- **DATA SHOWN**:
● ● ● ● ● ● ●
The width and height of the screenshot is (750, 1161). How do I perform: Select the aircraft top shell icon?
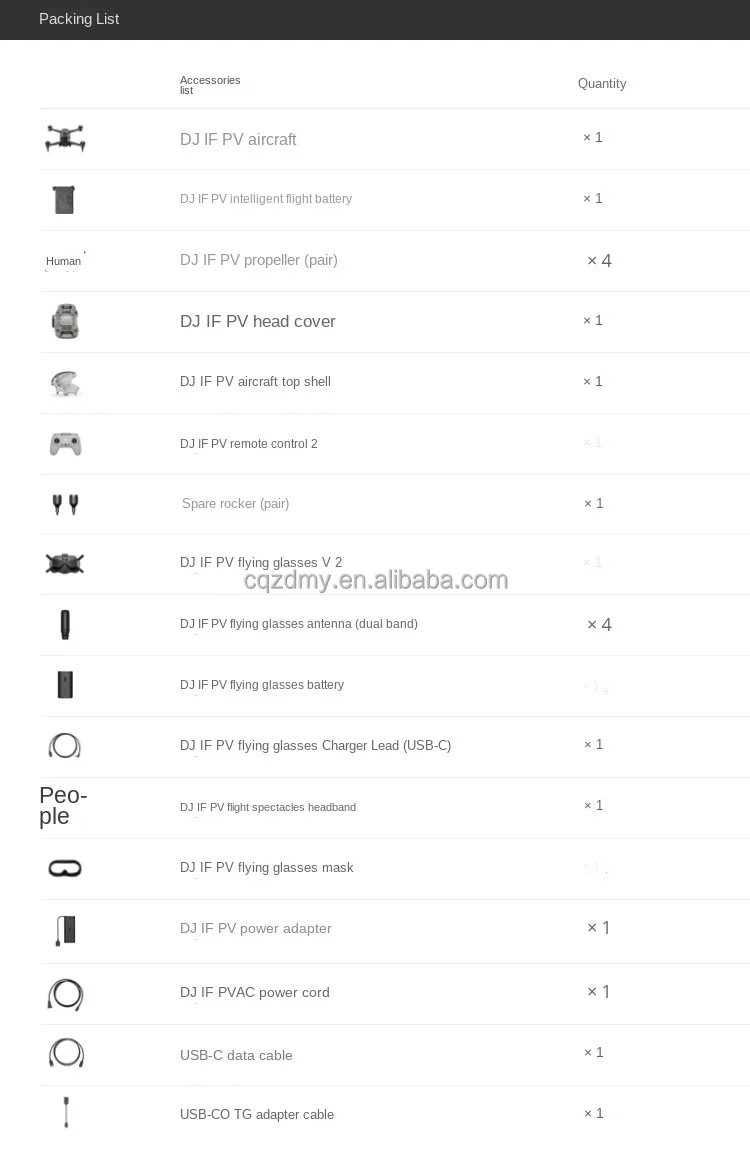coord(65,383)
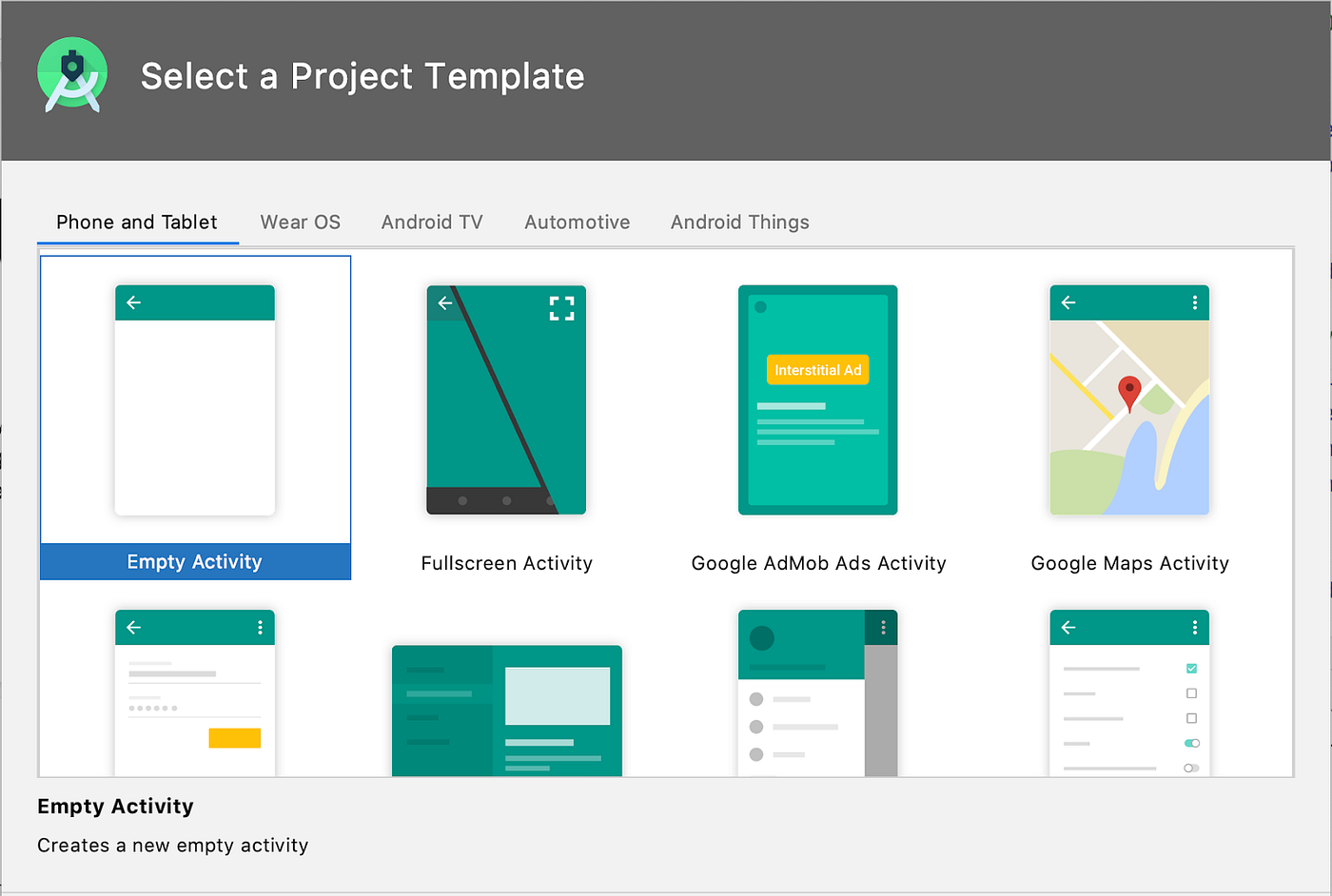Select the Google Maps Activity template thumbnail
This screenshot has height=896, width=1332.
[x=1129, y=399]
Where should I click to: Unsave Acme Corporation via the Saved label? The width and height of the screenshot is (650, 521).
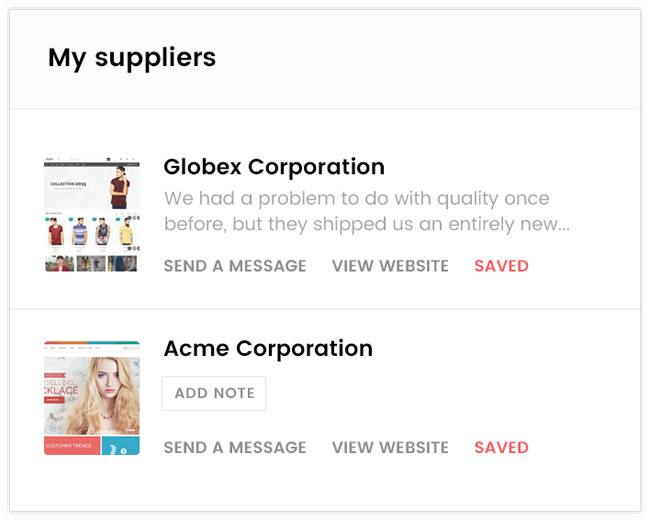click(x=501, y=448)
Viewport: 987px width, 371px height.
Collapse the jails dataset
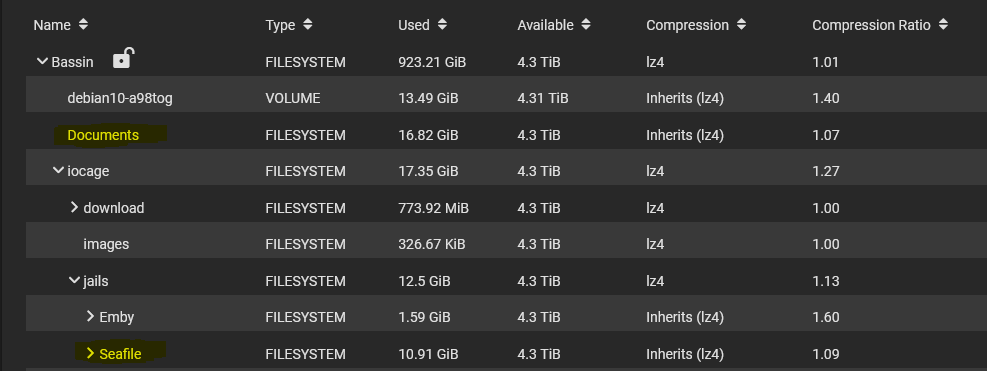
● ● ● ● ● ● ●
- **THE REQUEST**: Rewrite the rows above with "How do I perform" changed to "How can I do" and nothing else altered, and leave the pictures out.

- **FINISHED EXERCISE**:
The width and height of the screenshot is (750, 1161). How can I do: Select the aircraft top shell icon?
coord(65,383)
Select the Google Maps Activity template thumbnail
This screenshot has height=896, width=1332.
[x=1129, y=399]
Where should I click to: Unsave Acme Corporation via the Saved label? The width and height of the screenshot is (650, 521).
click(x=501, y=448)
Viewport: 987px width, 371px height.
Collapse the jails dataset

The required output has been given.